Ese rechazo a la moda le dificultaba las relaciones con los chicos de su edad, pero Nafai no le daba la menor importancia. Disfrutaba más de la compañía de las mujeres, y las mujeres cuya opinión valoraba eran las que no se dejaban seducir por modas frívolas. Eiadh, por lo pronto, a menudo compartía sus burlas contra las sandalias de cordones altos.
—Imagínalos usando esas cosas mientras montan a caballo —comentó una vez.

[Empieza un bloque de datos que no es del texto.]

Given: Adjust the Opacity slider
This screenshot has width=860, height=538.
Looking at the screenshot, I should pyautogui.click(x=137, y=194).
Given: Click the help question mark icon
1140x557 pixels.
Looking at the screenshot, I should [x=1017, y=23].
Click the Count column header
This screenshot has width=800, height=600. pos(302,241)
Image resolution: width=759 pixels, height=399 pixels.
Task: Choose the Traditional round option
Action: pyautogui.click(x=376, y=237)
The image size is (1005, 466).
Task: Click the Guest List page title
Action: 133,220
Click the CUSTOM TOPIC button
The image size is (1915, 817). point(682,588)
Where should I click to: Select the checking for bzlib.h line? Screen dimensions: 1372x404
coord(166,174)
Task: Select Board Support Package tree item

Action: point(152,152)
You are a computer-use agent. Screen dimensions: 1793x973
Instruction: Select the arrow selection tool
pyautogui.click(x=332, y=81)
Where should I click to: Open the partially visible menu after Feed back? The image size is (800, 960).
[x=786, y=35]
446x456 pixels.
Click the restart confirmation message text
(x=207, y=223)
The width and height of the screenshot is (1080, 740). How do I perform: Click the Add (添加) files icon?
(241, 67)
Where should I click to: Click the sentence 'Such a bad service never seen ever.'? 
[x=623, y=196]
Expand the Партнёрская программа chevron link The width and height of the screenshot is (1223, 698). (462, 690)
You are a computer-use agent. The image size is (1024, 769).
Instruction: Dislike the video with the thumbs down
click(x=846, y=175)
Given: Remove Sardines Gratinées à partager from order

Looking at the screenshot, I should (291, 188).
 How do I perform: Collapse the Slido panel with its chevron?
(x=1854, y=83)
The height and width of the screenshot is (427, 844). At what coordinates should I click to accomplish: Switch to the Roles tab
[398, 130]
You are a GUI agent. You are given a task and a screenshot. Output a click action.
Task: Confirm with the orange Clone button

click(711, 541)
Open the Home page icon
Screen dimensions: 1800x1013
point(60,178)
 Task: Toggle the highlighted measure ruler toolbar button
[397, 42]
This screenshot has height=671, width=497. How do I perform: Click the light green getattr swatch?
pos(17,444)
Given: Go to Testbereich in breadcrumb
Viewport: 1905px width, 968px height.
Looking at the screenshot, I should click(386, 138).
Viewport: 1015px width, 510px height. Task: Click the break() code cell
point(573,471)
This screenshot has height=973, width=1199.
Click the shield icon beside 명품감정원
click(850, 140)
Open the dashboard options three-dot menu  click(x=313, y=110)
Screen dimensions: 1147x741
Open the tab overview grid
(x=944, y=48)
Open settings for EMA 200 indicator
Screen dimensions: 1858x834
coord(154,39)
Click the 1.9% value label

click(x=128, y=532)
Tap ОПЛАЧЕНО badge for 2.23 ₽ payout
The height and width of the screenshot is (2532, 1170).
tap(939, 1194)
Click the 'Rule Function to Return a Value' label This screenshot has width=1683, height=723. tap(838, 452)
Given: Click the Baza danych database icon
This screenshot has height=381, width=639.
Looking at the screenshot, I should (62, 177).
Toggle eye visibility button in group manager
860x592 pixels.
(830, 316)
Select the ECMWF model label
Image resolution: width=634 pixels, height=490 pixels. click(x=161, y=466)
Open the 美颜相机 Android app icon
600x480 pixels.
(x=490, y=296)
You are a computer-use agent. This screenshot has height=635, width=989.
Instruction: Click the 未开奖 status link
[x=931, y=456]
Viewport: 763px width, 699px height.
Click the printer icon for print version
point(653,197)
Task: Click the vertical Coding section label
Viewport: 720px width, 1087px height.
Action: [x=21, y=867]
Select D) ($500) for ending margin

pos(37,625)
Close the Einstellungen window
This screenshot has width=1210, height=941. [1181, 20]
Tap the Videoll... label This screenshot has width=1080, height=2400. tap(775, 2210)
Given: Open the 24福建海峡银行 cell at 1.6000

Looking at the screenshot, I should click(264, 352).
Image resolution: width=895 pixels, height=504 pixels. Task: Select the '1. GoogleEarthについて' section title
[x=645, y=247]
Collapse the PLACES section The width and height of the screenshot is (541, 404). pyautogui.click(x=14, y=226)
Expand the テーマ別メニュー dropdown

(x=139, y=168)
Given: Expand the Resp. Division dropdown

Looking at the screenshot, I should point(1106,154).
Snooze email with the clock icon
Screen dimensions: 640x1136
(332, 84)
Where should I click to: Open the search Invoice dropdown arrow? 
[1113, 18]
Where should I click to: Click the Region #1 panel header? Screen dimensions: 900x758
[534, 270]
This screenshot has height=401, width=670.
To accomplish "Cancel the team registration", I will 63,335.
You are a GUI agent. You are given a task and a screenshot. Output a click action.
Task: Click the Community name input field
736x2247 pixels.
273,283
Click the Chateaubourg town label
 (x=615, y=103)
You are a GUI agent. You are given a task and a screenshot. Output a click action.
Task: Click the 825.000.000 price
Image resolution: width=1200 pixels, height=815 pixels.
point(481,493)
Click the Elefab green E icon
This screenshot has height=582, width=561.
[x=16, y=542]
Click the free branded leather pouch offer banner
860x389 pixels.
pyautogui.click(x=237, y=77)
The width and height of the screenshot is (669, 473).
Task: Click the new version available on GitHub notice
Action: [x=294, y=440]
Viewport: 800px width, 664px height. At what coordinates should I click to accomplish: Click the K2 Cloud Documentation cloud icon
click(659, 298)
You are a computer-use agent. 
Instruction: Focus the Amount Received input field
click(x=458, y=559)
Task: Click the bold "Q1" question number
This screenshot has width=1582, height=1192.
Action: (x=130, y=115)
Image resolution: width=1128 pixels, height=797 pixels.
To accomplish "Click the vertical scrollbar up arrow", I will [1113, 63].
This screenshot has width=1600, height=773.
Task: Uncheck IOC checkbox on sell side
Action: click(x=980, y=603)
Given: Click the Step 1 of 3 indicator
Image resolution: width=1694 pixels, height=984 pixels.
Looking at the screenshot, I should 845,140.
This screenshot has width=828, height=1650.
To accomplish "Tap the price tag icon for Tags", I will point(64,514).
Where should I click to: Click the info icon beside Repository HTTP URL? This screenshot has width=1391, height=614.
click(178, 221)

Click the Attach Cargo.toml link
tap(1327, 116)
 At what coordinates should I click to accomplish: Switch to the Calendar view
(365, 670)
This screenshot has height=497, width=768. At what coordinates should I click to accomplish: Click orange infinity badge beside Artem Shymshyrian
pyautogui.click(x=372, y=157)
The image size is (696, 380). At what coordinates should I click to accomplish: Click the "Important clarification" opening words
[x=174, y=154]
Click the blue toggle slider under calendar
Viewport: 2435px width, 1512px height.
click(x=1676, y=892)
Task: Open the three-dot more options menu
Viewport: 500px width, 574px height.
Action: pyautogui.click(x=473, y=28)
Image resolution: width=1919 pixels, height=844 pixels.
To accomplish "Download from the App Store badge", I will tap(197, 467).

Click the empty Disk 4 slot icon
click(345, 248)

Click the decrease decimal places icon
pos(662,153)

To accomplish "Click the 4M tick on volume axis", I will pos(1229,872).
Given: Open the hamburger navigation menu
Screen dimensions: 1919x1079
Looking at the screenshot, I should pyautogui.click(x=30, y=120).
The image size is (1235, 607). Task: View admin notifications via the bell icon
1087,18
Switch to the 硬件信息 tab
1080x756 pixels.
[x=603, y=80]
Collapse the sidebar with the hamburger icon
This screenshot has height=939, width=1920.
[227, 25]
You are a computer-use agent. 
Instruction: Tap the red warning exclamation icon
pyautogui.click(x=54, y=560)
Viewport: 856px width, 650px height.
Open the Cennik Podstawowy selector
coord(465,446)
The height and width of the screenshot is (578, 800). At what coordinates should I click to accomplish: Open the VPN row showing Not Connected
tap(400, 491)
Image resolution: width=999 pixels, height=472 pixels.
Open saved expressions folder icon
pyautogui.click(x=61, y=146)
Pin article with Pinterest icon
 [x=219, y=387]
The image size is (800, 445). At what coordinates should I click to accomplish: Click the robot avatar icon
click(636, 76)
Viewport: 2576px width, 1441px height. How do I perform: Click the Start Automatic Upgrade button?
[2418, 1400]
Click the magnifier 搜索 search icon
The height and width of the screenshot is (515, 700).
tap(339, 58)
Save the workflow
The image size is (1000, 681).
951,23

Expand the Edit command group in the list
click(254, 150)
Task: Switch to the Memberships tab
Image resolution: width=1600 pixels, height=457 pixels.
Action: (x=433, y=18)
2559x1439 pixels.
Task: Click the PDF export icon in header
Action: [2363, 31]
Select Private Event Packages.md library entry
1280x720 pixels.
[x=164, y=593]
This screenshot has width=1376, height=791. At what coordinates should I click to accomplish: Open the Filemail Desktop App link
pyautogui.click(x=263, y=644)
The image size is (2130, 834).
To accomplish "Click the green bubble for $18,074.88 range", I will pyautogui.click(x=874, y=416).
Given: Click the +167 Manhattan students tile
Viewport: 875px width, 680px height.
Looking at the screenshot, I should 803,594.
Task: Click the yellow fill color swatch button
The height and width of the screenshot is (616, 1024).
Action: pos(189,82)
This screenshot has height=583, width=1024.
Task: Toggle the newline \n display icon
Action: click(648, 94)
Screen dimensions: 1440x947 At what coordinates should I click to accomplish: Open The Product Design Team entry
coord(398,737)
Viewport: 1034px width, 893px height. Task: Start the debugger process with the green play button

—Suficiente para transformar a un toro en novillo —replicó Nafai, y Eiadh se echó a reír y repitió la broma varías veces. Si en el mundo existía semejante mujer, ¿por qué un hombre debía interesarse en modas estúpidas?
Cuando Nafai llegó a la cocina, Elemak estaba metiendo un pastel de arroz congelado en el horno. El pastel tenía tamaño suficiente para alimentarlos a todos, pero Nafai sabía por experiencia que Elemak pensaba comérselo él sólito. Hacía meses que viajaba alimentándose de comida fría, moviéndose casi siempre de noche. Elemak devoraría el pastel en seis dentelladas y luego se desplomaría en la cama para dormir hasta la mañana siguiente.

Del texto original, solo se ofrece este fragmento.